2. Een bedrijf komt uitsluitend voor de toepassing van deze paragraaf in aanmerking indien ten aanzien van het bedrijf is voldaan aan elk van de volgende voorwaarden:
a. het niet-gebonden mestproductierecht voor varkens en kippen is per saldo niet verkleind ten gevolge van de registratie van kennisgevingen van verplaatsingen met betrekking tot dat recht die zijn gedaan in de periode van 1 januari 1996 tot 10 juli 1997 of, ingeval het bedrijf na 1 januari 1996 door samenvoeging is ontstaan of een of meerdere malen is overgedragen, in de periode gelegen tussen die samenvoeging of de laatste van die overdrachten en 10 juli 1997;
b. uiterlijk op 1 januari 2003 is binnen de inrichting extra huisvesting gebouwd voor ten minste 75% van het aantal varkens waarvoor extra huisvesting diende te worden gebouwd om alle varkens die mogen worden gehouden ingevolge de verleende milieuvergunning, bedoeld in het eerste lid, onderdelen a en b, onderscheidenlijk ingevolge de milieuvergunning, bedoeld in de tweede volzin van dat lid dan wel het Besluit melkrundveehouderijen milieubeheer of het Besluit akkerbouwbedrijven milieubeheer, te kunnen huisvesten overeenkomstig de verleende milieuvergunning, onderscheidenlijk overeenkomstig de in het eerste lid, tweede volzin, bedoelde milieuvergunning in samenhang met de overeenkomstig artikel 8.19 van de Wet milieubeheer gedane meldingen, dan wel overeenkomstig het Besluit melkrundveehouderijen milieubeheer of het Besluit akkerbouwbedrijven milieubeheer in samenhang met de in het eerste lid, onderdeel c, bedoelde meldingen;
c. uiterlijk op 1 januari 2003 is op het bedrijf huisvesting voor varkens aanwezig voor tenminste het aantal varkens dat overeenkomt met 85% van het op grond van deze paragraaf vergrote varkensrecht;
d. bij de melding, bedoeld in artikel 2, wordt een afschrift van de vergunning, bedoeld in het eerste lid, onderdeel a, de aanvraag, bedoeld in het eerste lid, onderdeel b, onderscheidenlijk de meldingen, bedoeld in het eerste lid, onderdeel c en, in voorkomend geval, de milieuvergunning, bedoeld in de tweede volzin van het eerste lid, waarop door het bevoegd gezag de datum van ontvangst is aangetekend, overgelegd.
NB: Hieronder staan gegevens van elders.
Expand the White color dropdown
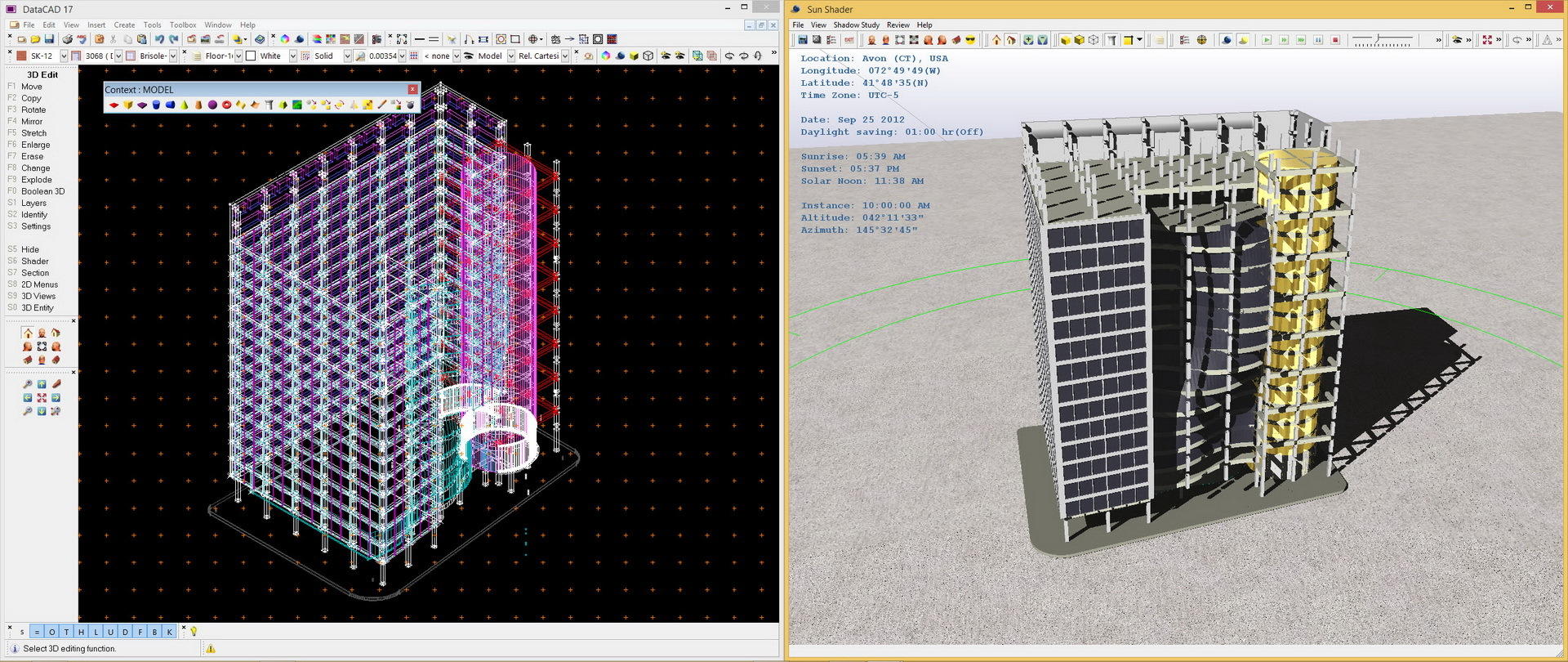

Bij gebreke van een dergelijke aantekening wordt tevens een door het bevoegd gezag afgegeven bewijs van ontvangst, waarin die datum is vermeld, overgelegd;
e. binnen zes weken na de verlening van de milieuvergunning, bedoeld in het eerste lid, onderdeel b, dan wel, indien die verlening vóór de inwerkingtreding van dit besluit heeft plaatsgevonden, binnen zes weken na die inwerkingtreding, wordt een afschrift van de milieuvergunning overgelegd aan het Bureau Heffingen. Op verzoek van het Bureau Heffingen wordt binnen de daarbij aangegeven termijn de milieuvergunning aan dat bureau overgelegd.
(…)
6. Deze paragraaf blijft buiten toepassing indien de vergroting minder dan 10% van het overeenkomstig hoofdstuk II, uitgezonderd artikel 14, en artikel 24 van de wet bepaalde varkensrecht zou zijn."